Remember the rules of the game. President Obama says health reform must pay for itself, but over 10 years. That opens the door to a back-loaded tax system that generates relatively little today, but big bucks by the end of the decade.
It is all about how you index the cap. And I suspect that’s where Baucus is headed. Various forms of inflation adjustments may seem like mere technicalities to voters—a definite plus for politicians—but the way you index a cap turns out to be a very big deal.
To see why, TPC took a preliminary look at three options—indexing the tax-free premium level to medical cost inflation (the most generous design), tying it to growth in the Consumer Price Index, or not adjusting at all for inflation, effectively freezing the cap indefinitely. In one model, indexing to medical costs would generate just $62 billion in income taxes over 10 years, while not indexing it all would raise 10 times as much, or more than $600 billion.

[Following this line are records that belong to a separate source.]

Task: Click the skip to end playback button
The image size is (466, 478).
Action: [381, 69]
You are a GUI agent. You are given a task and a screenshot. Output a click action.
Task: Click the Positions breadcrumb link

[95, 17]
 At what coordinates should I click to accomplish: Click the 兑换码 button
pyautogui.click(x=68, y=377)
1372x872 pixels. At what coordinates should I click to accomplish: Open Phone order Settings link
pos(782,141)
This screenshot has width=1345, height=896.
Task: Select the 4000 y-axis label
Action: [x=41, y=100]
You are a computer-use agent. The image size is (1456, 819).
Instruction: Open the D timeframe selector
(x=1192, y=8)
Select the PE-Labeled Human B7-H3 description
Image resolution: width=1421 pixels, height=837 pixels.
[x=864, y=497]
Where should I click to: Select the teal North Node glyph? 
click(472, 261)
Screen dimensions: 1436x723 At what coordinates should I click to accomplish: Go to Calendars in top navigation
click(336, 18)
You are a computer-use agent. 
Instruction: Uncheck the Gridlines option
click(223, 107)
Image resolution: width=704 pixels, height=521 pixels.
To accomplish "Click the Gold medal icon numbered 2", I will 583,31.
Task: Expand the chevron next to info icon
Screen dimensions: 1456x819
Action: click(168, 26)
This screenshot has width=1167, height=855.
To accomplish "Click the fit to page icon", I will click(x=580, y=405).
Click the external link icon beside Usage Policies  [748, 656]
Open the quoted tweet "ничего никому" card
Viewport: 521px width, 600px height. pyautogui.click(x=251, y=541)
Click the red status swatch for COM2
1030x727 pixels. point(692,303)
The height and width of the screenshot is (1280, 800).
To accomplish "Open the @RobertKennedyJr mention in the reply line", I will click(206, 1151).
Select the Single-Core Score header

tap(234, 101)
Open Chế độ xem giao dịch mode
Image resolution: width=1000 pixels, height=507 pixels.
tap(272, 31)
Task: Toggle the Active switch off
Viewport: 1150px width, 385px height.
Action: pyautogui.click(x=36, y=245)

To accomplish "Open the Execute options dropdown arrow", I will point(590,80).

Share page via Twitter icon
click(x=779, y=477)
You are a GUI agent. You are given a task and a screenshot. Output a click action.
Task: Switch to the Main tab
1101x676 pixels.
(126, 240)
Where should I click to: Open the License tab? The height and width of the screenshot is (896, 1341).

Indexing to CPI would generate about $450 billion.
For an idea of how fast revenues build if the tax-free premium is not adjusted at all for inflation, the design TPC modeled would raise just $7 billion in 2010, but $136 billion in 2019. Keep in mind that the plan we used (about $5,600 for singles and $13,800 for family coverage) was probably less generous than what Baucus has in mind, but you get the drift.
Now, a cynic may say an unindexed cap is unsustainable–pressure would build to raise it as inflation eats away at the value of a tax-free policy. That may be true, but it isn’t Baucus’ problem. He’ll get credit from the Joint Tax Committee based on the assumption that his plan will remain in place.
In a sense, Baucus may be trying to avoid a replay of catastrophic health reform back in the late 1980s. Old Washington hands remember that Congress passed a law to cover high-cost medical expenses, but had to repeal it even before it took effect. Why? Because it was easy for critics to gin up opposition to a measure that raised taxes right away but didn’t boost benefits for years. That may have been fiscally prudent, but it was a political disaster. Baucus, it seems, isn’t going to that mistake again.